* [GOAL OF THE EXERCISE]:
Every entry is to be written out word for word.

Dataset entries
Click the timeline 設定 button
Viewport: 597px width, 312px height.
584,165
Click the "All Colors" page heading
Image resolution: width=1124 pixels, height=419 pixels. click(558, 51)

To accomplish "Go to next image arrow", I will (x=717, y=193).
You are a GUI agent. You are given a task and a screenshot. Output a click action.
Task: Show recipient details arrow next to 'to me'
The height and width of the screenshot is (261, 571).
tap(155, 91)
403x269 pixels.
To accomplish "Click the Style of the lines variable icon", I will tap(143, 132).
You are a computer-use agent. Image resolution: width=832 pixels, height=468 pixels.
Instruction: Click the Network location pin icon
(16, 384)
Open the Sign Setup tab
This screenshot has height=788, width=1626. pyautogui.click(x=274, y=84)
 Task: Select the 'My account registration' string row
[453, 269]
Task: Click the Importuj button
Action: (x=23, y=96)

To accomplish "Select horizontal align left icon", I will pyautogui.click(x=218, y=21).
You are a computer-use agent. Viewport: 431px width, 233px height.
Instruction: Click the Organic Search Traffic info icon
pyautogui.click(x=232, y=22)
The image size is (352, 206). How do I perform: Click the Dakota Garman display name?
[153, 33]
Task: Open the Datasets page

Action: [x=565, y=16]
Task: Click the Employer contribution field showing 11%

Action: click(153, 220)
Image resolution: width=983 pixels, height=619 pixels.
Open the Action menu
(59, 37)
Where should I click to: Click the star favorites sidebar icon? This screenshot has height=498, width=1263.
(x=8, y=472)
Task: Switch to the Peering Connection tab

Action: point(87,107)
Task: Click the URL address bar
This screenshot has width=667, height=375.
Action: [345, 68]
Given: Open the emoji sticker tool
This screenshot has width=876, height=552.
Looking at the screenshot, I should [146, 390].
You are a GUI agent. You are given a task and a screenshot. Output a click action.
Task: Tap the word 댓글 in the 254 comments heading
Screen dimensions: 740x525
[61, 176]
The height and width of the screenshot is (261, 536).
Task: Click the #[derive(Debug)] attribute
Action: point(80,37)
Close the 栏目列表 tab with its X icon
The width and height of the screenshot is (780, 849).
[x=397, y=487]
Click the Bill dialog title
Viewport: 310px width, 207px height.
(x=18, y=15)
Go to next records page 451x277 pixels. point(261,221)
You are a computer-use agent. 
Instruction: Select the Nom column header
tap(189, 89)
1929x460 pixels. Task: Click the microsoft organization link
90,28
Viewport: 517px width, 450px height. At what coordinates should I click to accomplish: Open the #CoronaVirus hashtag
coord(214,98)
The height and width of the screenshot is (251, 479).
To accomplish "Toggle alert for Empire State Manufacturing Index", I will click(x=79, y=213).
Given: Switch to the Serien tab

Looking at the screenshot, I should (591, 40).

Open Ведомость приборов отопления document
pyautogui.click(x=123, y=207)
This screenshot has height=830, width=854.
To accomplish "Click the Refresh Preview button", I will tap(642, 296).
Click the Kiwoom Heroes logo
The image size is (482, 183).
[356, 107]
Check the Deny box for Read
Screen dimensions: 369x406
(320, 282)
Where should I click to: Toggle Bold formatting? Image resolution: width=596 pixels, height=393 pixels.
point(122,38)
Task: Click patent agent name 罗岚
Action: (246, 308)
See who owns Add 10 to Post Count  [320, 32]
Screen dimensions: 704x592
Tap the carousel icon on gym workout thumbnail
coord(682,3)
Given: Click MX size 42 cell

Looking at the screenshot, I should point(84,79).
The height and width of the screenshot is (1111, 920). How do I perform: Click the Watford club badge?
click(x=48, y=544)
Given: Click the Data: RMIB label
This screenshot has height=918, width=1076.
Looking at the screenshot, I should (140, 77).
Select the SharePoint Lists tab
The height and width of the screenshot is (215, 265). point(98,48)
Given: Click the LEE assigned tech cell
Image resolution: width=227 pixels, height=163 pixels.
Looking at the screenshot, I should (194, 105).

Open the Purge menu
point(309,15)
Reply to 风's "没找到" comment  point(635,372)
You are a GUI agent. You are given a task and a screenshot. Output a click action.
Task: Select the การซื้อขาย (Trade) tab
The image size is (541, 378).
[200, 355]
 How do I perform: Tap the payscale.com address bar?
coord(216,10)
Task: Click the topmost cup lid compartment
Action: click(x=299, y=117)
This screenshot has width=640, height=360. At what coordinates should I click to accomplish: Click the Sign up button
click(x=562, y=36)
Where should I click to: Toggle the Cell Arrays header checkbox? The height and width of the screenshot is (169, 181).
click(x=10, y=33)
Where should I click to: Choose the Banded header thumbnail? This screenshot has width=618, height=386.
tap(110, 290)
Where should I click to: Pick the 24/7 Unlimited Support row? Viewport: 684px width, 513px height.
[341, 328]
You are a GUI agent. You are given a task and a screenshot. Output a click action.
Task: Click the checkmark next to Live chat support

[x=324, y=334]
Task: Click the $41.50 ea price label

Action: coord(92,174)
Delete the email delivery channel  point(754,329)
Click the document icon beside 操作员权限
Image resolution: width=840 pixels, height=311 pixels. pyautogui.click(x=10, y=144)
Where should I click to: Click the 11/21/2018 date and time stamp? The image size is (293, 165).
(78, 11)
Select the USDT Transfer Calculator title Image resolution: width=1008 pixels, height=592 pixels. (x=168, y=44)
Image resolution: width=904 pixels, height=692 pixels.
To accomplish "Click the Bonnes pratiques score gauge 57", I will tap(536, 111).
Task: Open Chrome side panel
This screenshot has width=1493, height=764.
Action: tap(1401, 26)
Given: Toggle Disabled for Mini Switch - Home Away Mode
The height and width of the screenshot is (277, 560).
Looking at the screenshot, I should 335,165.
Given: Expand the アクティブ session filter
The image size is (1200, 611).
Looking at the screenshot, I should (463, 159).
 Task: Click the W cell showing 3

* [RESPONSE]:
Click the timeline 設定 button
Viewport: 597px width, 312px height.
584,165
Click the "All Colors" page heading
Image resolution: width=1124 pixels, height=419 pixels. click(558, 51)

To accomplish "Go to next image arrow", I will (x=717, y=193).
You are a GUI agent. You are given a task and a screenshot. Output a click action.
Task: Show recipient details arrow next to 'to me'
The height and width of the screenshot is (261, 571).
tap(155, 91)
403x269 pixels.
To accomplish "Click the Style of the lines variable icon", I will tap(143, 132).
You are a computer-use agent. Image resolution: width=832 pixels, height=468 pixels.
Instruction: Click the Network location pin icon
(16, 384)
Open the Sign Setup tab
This screenshot has height=788, width=1626. pyautogui.click(x=274, y=84)
 Task: Select the 'My account registration' string row
[453, 269]
Task: Click the Importuj button
Action: (x=23, y=96)

To accomplish "Select horizontal align left icon", I will pyautogui.click(x=218, y=21).
You are a computer-use agent. Viewport: 431px width, 233px height.
Instruction: Click the Organic Search Traffic info icon
pyautogui.click(x=232, y=22)
The image size is (352, 206). How do I perform: Click the Dakota Garman display name?
[153, 33]
Task: Open the Datasets page

Action: [x=565, y=16]
Task: Click the Employer contribution field showing 11%

Action: click(153, 220)
Image resolution: width=983 pixels, height=619 pixels.
Open the Action menu
(59, 37)
Where should I click to: Click the star favorites sidebar icon? This screenshot has height=498, width=1263.
(x=8, y=472)
Task: Switch to the Peering Connection tab

Action: point(87,107)
Task: Click the URL address bar
This screenshot has width=667, height=375.
Action: [345, 68]
Given: Open the emoji sticker tool
This screenshot has width=876, height=552.
Looking at the screenshot, I should [146, 390].
You are a GUI agent. You are given a task and a screenshot. Output a click action.
Task: Tap the word 댓글 in the 254 comments heading
Screen dimensions: 740x525
[61, 176]
The height and width of the screenshot is (261, 536).
Task: Click the #[derive(Debug)] attribute
Action: point(80,37)
Close the 栏目列表 tab with its X icon
The width and height of the screenshot is (780, 849).
[x=397, y=487]
Click the Bill dialog title
Viewport: 310px width, 207px height.
(x=18, y=15)
Go to next records page 451x277 pixels. point(261,221)
You are a computer-use agent. 
Instruction: Select the Nom column header
tap(189, 89)
1929x460 pixels. Task: Click the microsoft organization link
90,28
Viewport: 517px width, 450px height. At what coordinates should I click to accomplish: Open the #CoronaVirus hashtag
coord(214,98)
The height and width of the screenshot is (251, 479).
To accomplish "Toggle alert for Empire State Manufacturing Index", I will click(x=79, y=213).
Given: Switch to the Serien tab

Looking at the screenshot, I should (591, 40).

Open Ведомость приборов отопления document
pyautogui.click(x=123, y=207)
This screenshot has height=830, width=854.
To accomplish "Click the Refresh Preview button", I will tap(642, 296).
Click the Kiwoom Heroes logo
The image size is (482, 183).
[356, 107]
Check the Deny box for Read
Screen dimensions: 369x406
(320, 282)
Where should I click to: Toggle Bold formatting? Image resolution: width=596 pixels, height=393 pixels.
point(122,38)
Task: Click patent agent name 罗岚
Action: (246, 308)
See who owns Add 10 to Post Count  [320, 32]
Screen dimensions: 704x592
Tap the carousel icon on gym workout thumbnail
coord(682,3)
Given: Click MX size 42 cell

Looking at the screenshot, I should point(84,79).
The height and width of the screenshot is (1111, 920). How do I perform: Click the Watford club badge?
click(x=48, y=544)
Given: Click the Data: RMIB label
This screenshot has height=918, width=1076.
Looking at the screenshot, I should (140, 77).
Select the SharePoint Lists tab
The height and width of the screenshot is (215, 265). point(98,48)
Given: Click the LEE assigned tech cell
Image resolution: width=227 pixels, height=163 pixels.
Looking at the screenshot, I should (194, 105).

Open the Purge menu
point(309,15)
Reply to 风's "没找到" comment  point(635,372)
You are a GUI agent. You are given a task and a screenshot. Output a click action.
Task: Select the การซื้อขาย (Trade) tab
The image size is (541, 378).
[200, 355]
 How do I perform: Tap the payscale.com address bar?
coord(216,10)
Task: Click the topmost cup lid compartment
Action: click(x=299, y=117)
This screenshot has width=640, height=360. At what coordinates should I click to accomplish: Click the Sign up button
click(x=562, y=36)
Where should I click to: Toggle the Cell Arrays header checkbox? The height and width of the screenshot is (169, 181).
click(x=10, y=33)
Where should I click to: Choose the Banded header thumbnail? This screenshot has width=618, height=386.
tap(110, 290)
Where should I click to: Pick the 24/7 Unlimited Support row? Viewport: 684px width, 513px height.
[341, 328]
You are a GUI agent. You are given a task and a screenshot. Output a click action.
Task: Click the checkmark next to Live chat support

[x=324, y=334]
Task: Click the $41.50 ea price label

Action: coord(92,174)
Delete the email delivery channel  point(754,329)
Click the document icon beside 操作员权限
Image resolution: width=840 pixels, height=311 pixels. pyautogui.click(x=10, y=144)
Where should I click to: Click the 11/21/2018 date and time stamp? The image size is (293, 165).
(78, 11)
Select the USDT Transfer Calculator title Image resolution: width=1008 pixels, height=592 pixels. (x=168, y=44)
Image resolution: width=904 pixels, height=692 pixels.
To accomplish "Click the Bonnes pratiques score gauge 57", I will tap(536, 111).
Task: Open Chrome side panel
This screenshot has width=1493, height=764.
Action: tap(1401, 26)
Given: Toggle Disabled for Mini Switch - Home Away Mode
The height and width of the screenshot is (277, 560).
Looking at the screenshot, I should 335,165.
Given: Expand the アクティブ session filter
The image size is (1200, 611).
Looking at the screenshot, I should (463, 159).
 Task: Click the W cell showing 3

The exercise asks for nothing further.